In the second session of the day, three papers were presented by current PhD researchers from the UCL Institute of Archaeology. The first from María Teresa Plaza, focussed on the manufacture of both gold and gold-silver alloy objects in the south central Andes during The Middle Horizon (AD 400-900). The objects under investigation were all uncovered alongside a number of individuals buried in the cemeteries of San Pedro, a practice often reserved for specific graves. Analysis of these objects, offered an exciting opportunity to glean more information about the manufacture of these items. Due to the cultural significance of these precious items, non-destructive analysis was carried out using pXRF, SEM-EDS and PIXE. Preliminary results from the cemetery Casa Parroquial found that the items were imported from different regions and later reshaped and refashioned to reflect popular local traditions. A second presentation by Jasmine Vieri focussed on characterising gold-working from pre-Columbian societies spanning north of Peru to central Mexico. The archaeological investigation brought together existing compositional data for gold bearing objects in the region, in an attempt to highlight spatial and temporal patterns. To complete the second session of the day Yi-Ting Hsu, presented ‘Analysis of cupels and minting materials from the late medieval Mint of Porto (Portugal)’. The aim of this research was to discern the manufacturing process of medieval coin minting in Portugal from the analysis excavated material connected to the mint.

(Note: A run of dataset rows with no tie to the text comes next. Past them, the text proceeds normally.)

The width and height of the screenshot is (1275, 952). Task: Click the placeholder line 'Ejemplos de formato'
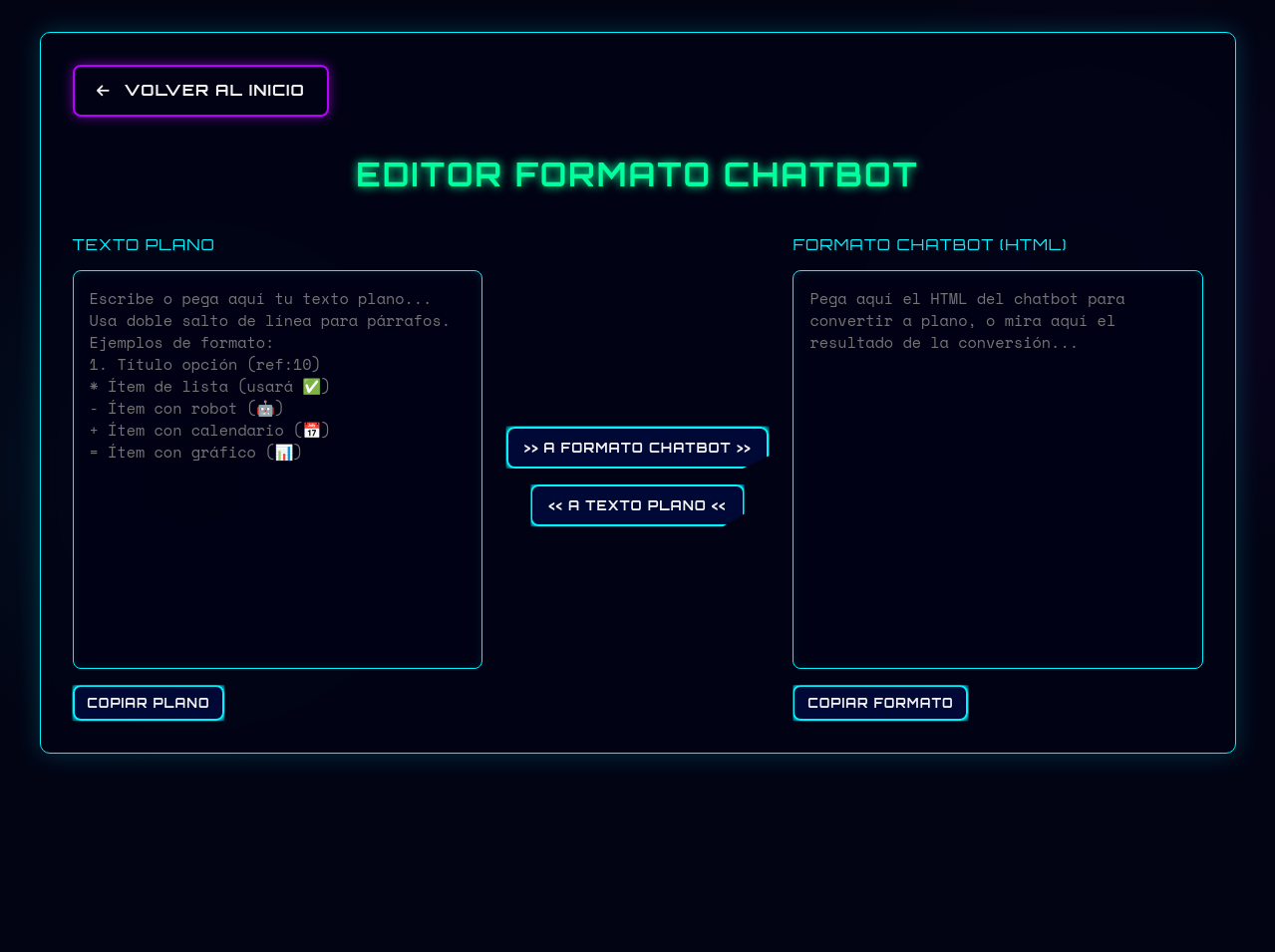[x=180, y=342]
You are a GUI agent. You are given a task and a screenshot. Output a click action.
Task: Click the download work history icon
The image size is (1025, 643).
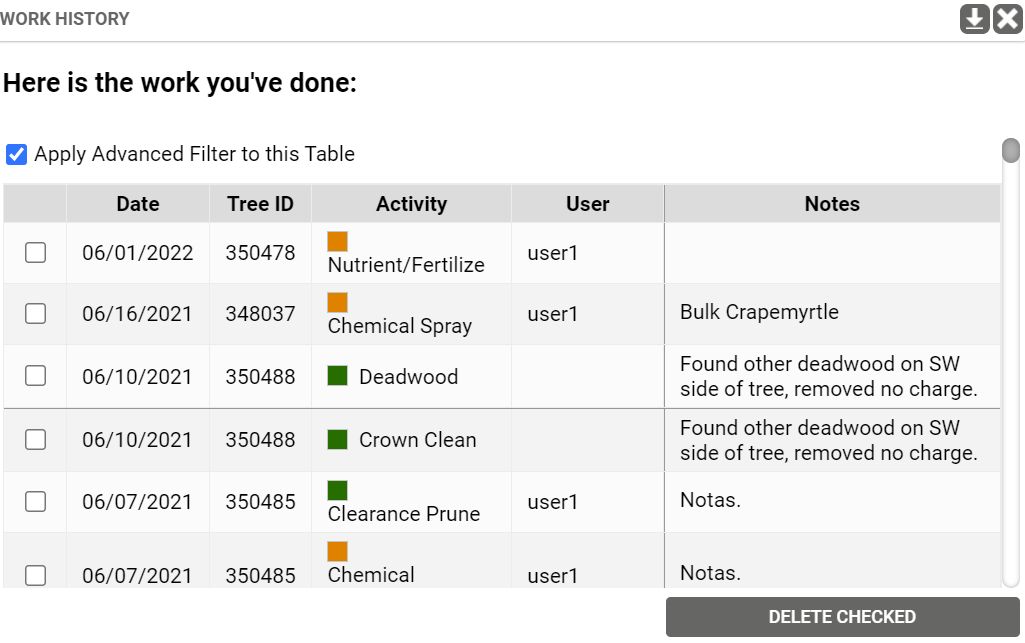click(x=975, y=19)
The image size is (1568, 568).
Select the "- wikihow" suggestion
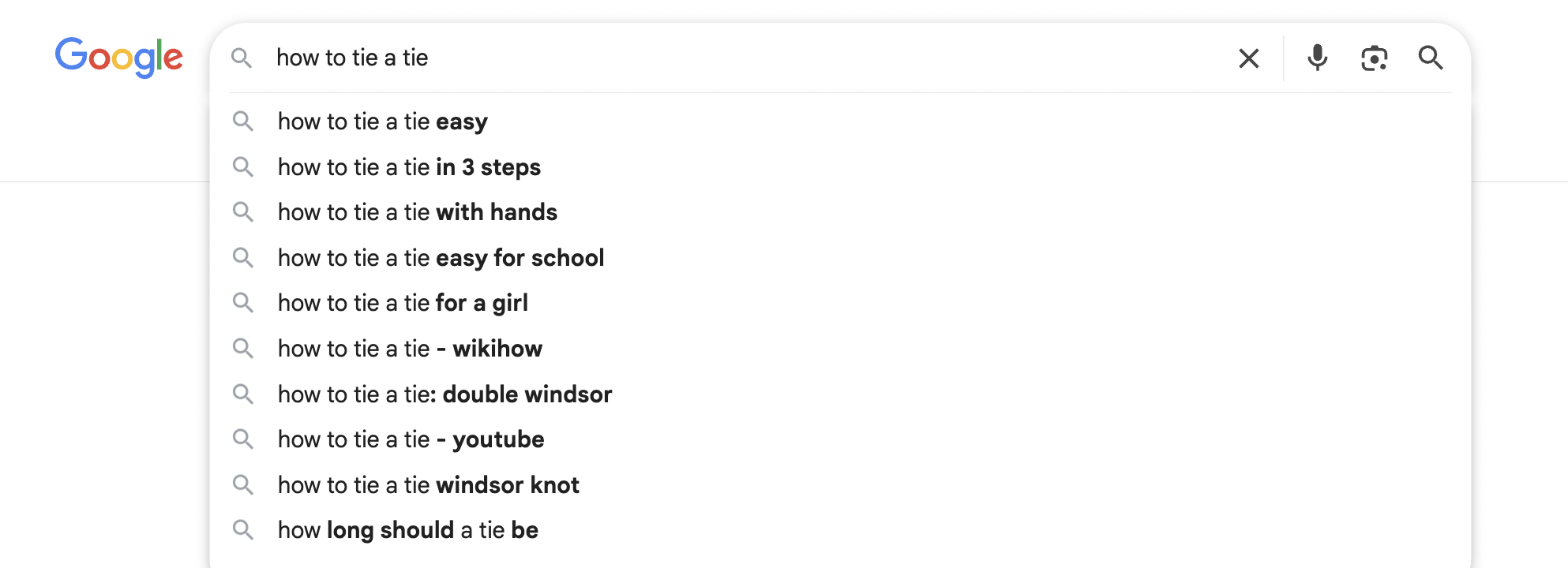pos(410,349)
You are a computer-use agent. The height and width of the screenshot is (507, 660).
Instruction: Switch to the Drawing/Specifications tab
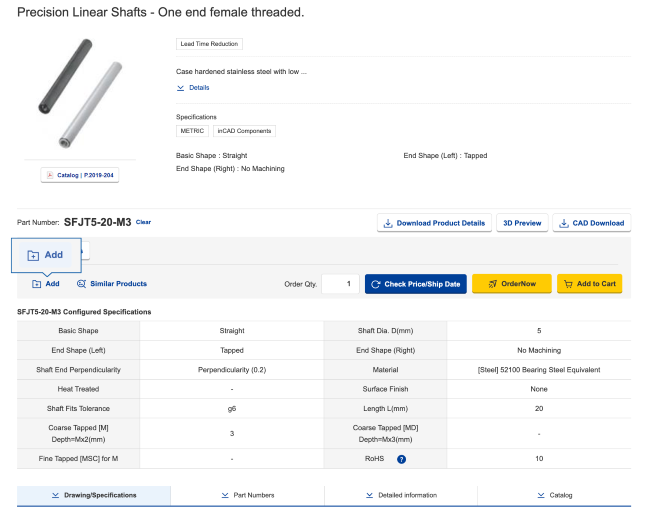(x=94, y=495)
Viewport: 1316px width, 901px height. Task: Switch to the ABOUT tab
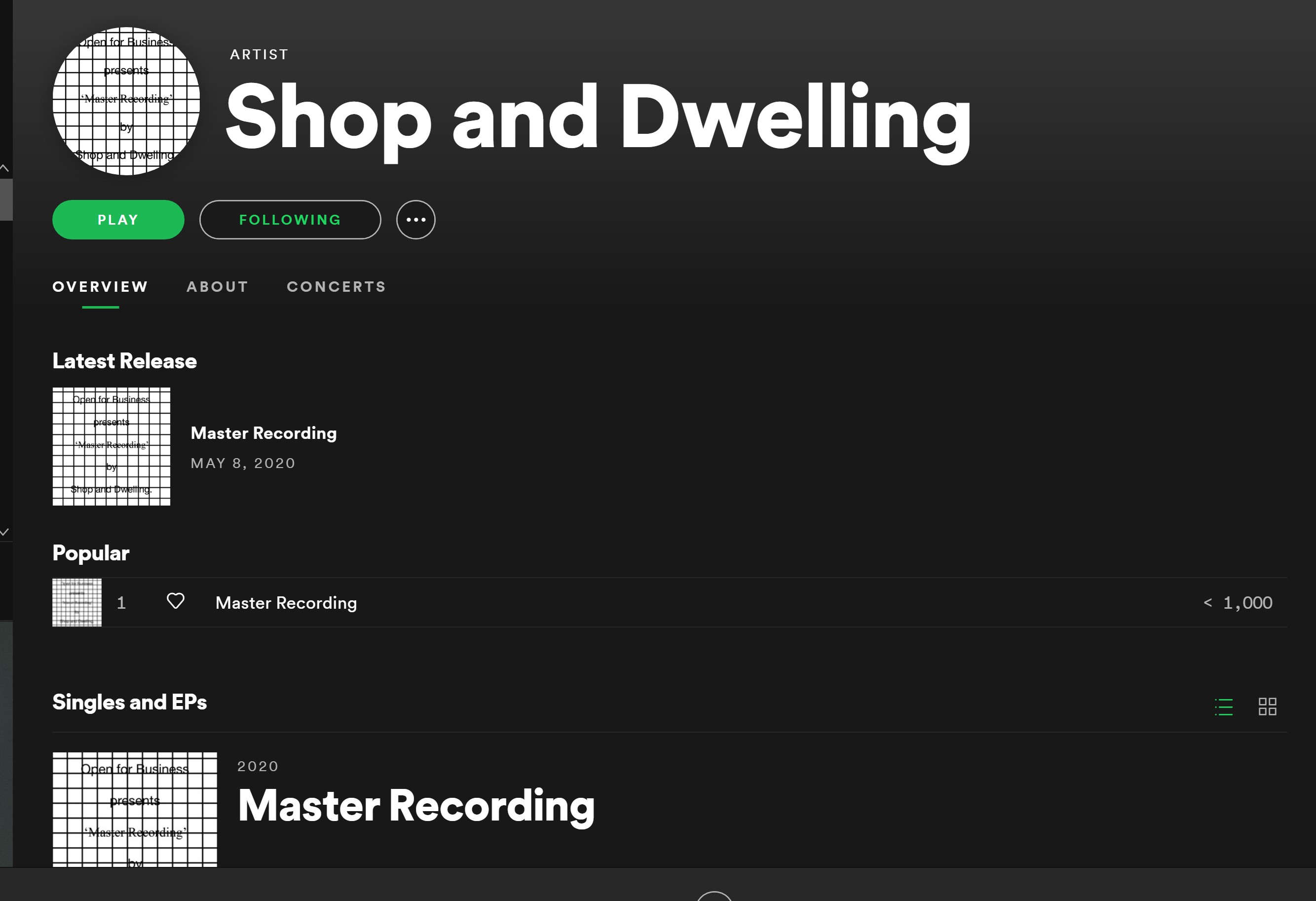pos(218,287)
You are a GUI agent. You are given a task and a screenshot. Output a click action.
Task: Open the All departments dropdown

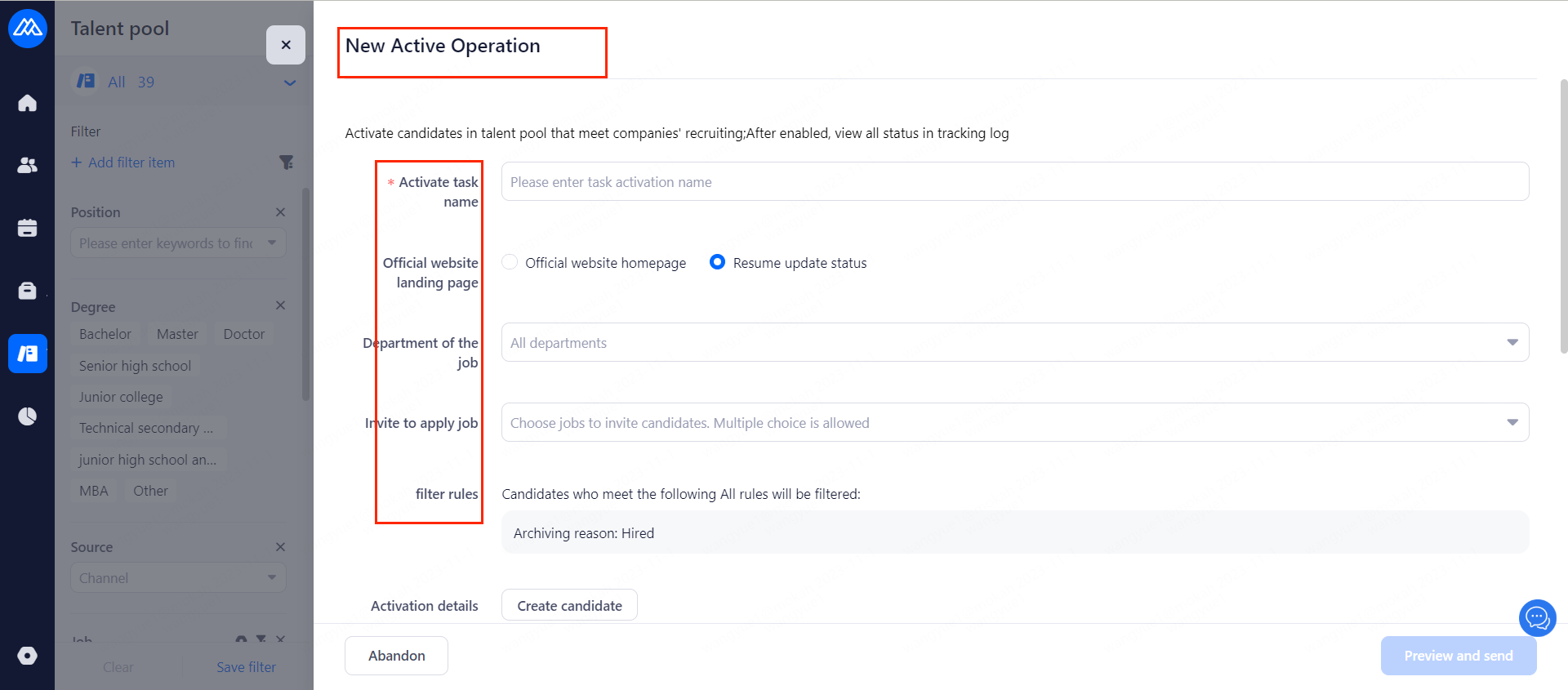pos(1014,343)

During a break for lunch we were offered a tour of the Metallurgy and Materials department, providing the opportunity to view the state of the art equipment available for archaeometallurgical research. The newly refurbished Electron Microscopy suite was extremely impressive and it was great to see students, making full use of the facilities.

The third sitting of the day continued after lunch with Dr Peter King, who presented an historical account of greensand iron founding traditions at Coalbrookdale furnace. Kay Smith from the South-east Asian cannon project offered some thought-provoking insights into the collection of Bronze cannons held by the Museum Bronbeek in Arnhem. A detailed inspection of the cannons, suggest an intricate arrangement of chaplets were used to produce them.

The final presentation of the day came from the Keynote Speaker Professor Yasuyuki Murakami from Ehime University, Tokyo discussing the details of his fascinating fieldwork project. The project focussed on a specific type of ancient iron smelting technology which uses a furnace known as a Tatara, to smelt pig iron from iron sand. The transmission of this iron technology has been traced through a number of archaeological excavations spanning across Asia and Kazakhstan to Japan, via Siberia, Mongolia, and China. The experimental investigations recreated this process with the knowledge and support of Akira Kahira, a traditional Japanese iron smelting specialist. This was a particular honour for individuals involved in the project, as this knowledge is reserved for apprentices of murage (furnace master). It was wonderful to get a glimpse into the exciting projects being carried out both in the UK and globally.

Overall the conference was a fantastic success, providing a friendly atmosphere for individuals to share their ongoing projects. On a social basis it was wonderful to discover more about those currently undertaking archaeometallurgical research and provided a great opportunity for me to inquire more about particular topics which peaked my interest.